Hydrogen is the emission-free fuel of the future if produced from non-fossil sources. Biomass gasification or electrolysis of water are possible clean ways to produce this so-called green hydrogen. For a global application, the material for the electrolyser's electrodes must be sustainable, scalable, and more cost-effective compared to the current precious metal-based electrodes. A key requirement to sustainable and green energy systems is also that all harmful or rare resources utilized in the extraction and conversion process must be part of a closed material cycle.

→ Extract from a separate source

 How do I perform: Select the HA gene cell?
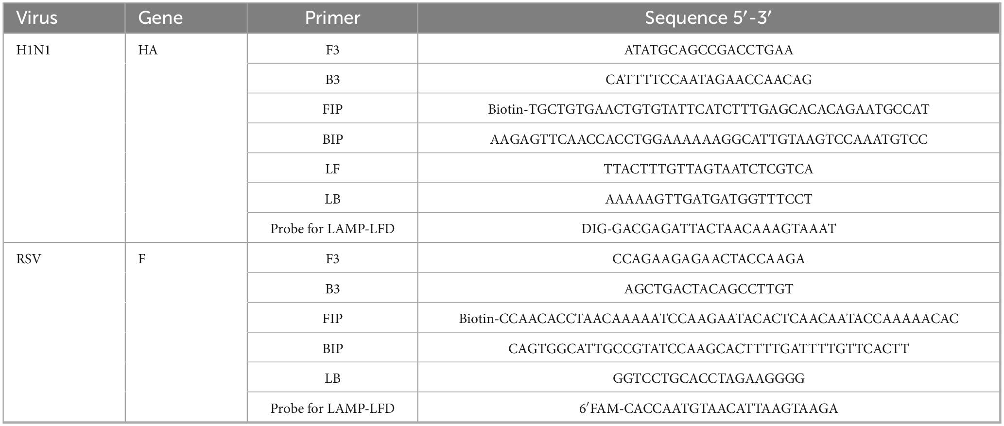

In the current work of the Heumann group Carbon Synthesis and Application a carbon-based electrode for hydrogen production is presented that can be part of a closed material cycle if produced from biomass. Continuous hydrogen production takes place at the cathode through catalytic water splitting during the oxygen evolution reaction (OER), while intentionally allowing the decomposition of the electrode into CO2 analogous to the process of natural biomass decomposition. This strategy of a sacrificial electrode could provide a scalable and low-cost material solution for hydrogen production from renewable energy sources. Yuxiao Ding et al. demonstrated the theoretical and technical feasibility of using carbon to produce hydrogen. Furthermore, the authors show that chemical modifications can further improve the performance characteristics towards the catalytic process. Combined with renewable energy derived electricity, this idea offers a real option for future energy systems.

The importance of this finding was recognized by the editorial board of the ChemSusChem journal and therefore highlighted as Cover Feature of the current issue (16/2020).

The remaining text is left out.